What you have to do —
The word to find is "give". Copy each line of the material that contains it.
BEGIN
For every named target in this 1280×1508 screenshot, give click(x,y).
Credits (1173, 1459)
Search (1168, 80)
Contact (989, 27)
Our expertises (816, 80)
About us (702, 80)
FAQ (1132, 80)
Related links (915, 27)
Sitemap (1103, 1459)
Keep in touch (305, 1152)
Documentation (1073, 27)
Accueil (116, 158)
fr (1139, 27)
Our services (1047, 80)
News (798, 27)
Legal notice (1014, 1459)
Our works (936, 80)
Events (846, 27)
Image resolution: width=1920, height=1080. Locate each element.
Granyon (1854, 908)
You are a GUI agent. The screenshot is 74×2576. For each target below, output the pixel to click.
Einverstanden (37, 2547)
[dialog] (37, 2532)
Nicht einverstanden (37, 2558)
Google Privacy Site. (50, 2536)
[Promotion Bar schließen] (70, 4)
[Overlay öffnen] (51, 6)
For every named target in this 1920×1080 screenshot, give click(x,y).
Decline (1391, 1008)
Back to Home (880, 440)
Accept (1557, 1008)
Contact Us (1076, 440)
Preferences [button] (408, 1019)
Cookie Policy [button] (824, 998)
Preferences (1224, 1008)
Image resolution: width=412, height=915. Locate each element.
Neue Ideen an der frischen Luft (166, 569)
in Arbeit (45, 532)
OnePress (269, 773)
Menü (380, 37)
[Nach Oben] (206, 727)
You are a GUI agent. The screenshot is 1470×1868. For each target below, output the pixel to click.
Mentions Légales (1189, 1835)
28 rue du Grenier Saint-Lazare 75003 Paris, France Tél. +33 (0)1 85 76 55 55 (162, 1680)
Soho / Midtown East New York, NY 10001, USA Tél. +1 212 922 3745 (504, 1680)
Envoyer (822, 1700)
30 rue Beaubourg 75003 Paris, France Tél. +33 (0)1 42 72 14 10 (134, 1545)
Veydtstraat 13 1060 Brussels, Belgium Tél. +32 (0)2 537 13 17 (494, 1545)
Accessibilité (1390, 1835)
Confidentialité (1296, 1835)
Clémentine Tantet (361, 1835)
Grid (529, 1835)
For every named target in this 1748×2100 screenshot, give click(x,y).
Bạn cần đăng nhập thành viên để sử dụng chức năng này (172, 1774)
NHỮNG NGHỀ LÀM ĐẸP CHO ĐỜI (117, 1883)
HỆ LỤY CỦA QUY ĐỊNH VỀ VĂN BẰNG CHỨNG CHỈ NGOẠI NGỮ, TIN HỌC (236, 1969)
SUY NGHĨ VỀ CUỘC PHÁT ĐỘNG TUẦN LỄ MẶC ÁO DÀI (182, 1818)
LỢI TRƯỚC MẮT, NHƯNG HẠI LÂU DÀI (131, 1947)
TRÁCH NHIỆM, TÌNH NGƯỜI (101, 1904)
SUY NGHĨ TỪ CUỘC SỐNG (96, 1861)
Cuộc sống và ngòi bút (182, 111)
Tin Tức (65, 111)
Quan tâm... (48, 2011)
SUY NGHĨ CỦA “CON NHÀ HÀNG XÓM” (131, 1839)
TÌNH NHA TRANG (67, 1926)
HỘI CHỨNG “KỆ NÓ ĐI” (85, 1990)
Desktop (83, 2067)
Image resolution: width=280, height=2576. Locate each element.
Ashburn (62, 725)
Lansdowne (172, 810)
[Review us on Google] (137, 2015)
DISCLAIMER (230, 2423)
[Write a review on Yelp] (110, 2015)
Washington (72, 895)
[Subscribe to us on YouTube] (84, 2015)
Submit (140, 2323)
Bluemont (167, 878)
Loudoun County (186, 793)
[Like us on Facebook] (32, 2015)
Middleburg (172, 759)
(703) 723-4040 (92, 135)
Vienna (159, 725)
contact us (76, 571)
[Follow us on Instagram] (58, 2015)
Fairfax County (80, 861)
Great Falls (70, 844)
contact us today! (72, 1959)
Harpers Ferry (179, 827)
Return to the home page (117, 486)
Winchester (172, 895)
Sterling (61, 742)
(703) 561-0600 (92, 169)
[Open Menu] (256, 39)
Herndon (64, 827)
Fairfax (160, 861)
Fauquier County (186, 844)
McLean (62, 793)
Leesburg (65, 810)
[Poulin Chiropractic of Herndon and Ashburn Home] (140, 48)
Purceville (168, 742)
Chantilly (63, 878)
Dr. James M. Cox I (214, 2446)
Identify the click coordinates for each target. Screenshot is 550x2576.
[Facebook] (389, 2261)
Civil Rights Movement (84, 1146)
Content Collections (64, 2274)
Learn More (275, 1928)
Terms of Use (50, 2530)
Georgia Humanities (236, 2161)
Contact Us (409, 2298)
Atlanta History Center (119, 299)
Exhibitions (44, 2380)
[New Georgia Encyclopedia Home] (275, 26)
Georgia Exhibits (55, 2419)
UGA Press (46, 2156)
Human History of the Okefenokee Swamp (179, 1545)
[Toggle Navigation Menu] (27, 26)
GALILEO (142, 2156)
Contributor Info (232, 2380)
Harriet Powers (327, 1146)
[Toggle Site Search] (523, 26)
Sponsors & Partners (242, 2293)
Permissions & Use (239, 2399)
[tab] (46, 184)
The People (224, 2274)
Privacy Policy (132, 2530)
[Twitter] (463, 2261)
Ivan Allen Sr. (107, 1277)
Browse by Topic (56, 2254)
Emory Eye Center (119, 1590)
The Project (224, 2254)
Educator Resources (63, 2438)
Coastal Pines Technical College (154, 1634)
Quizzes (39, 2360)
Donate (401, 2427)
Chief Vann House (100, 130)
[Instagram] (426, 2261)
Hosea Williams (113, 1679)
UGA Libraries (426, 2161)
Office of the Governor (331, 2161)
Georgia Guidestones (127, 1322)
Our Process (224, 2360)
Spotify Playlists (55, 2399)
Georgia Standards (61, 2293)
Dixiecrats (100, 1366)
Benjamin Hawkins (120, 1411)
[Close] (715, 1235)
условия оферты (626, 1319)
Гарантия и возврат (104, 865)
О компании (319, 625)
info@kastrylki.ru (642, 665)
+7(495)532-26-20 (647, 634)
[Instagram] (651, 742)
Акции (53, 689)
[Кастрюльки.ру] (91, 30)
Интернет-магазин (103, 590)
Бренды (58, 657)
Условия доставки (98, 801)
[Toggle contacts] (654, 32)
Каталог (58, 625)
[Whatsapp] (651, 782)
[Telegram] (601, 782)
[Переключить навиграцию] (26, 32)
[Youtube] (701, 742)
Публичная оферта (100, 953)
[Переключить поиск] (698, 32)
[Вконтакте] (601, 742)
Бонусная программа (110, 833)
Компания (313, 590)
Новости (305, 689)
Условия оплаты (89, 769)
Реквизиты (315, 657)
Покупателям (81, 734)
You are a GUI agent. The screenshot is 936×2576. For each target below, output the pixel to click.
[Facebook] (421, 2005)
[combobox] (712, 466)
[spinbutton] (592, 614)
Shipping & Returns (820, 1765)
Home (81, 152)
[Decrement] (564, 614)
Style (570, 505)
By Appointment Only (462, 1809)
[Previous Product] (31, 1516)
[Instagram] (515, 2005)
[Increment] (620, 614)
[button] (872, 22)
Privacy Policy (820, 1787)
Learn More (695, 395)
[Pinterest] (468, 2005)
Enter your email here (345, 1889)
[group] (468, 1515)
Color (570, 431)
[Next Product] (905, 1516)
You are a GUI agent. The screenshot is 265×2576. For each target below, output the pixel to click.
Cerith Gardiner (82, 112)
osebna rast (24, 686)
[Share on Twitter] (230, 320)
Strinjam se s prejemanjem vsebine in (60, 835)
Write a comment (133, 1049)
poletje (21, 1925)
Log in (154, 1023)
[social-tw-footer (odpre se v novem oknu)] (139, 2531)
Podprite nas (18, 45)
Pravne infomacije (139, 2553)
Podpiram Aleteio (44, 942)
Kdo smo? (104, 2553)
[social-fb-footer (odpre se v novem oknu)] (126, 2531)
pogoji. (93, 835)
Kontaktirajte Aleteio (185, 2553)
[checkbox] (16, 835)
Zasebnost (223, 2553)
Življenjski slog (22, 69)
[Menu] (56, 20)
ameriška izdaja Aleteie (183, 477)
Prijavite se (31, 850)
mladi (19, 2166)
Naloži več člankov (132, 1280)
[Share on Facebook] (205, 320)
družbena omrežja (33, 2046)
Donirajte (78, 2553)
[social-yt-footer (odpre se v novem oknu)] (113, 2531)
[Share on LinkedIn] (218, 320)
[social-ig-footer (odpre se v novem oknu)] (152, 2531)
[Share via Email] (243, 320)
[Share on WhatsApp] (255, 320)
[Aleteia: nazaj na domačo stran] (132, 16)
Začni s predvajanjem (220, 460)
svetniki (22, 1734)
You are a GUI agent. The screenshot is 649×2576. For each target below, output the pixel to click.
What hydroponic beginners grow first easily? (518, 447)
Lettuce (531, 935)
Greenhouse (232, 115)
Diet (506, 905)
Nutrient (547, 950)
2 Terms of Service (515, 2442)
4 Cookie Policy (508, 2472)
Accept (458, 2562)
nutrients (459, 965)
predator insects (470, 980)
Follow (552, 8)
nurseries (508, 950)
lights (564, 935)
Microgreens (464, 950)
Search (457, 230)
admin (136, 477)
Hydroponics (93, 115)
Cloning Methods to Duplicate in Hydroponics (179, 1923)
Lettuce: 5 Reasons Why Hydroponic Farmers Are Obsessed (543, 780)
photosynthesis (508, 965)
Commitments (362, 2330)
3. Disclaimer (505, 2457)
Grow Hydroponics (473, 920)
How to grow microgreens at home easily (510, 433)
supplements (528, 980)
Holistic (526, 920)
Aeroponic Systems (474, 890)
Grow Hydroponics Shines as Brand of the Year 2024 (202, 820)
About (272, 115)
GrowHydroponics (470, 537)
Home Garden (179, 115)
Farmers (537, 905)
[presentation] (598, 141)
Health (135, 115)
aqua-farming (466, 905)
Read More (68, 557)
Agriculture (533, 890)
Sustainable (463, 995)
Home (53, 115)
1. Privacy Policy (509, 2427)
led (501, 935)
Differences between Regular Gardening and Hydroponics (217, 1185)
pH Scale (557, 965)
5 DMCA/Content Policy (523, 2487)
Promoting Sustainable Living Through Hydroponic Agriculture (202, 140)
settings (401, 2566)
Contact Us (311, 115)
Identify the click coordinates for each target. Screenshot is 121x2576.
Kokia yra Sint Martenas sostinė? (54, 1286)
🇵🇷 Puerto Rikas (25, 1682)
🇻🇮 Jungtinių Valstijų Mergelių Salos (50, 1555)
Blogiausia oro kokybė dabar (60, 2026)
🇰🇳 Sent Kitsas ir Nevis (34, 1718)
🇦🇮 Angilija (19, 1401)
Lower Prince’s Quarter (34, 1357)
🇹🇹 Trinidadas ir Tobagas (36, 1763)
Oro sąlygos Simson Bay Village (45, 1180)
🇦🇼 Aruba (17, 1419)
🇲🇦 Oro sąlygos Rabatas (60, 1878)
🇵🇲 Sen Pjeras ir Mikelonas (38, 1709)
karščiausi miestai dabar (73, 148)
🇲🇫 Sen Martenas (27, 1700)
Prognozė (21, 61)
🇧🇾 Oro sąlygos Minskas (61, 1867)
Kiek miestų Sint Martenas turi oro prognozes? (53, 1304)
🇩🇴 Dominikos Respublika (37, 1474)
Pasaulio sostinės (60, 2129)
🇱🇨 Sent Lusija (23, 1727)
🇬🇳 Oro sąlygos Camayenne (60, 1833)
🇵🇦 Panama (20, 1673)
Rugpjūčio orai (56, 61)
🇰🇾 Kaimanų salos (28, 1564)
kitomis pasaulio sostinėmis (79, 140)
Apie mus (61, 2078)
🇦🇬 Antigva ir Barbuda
END
Output of the task —
For every named target in this 1280×1508 screenshot, give click(x,y).
For every named target in this 1920×1080 screenshot, give click(x,y).
For every named target in this 1748×2100 screenshot, give click(x,y).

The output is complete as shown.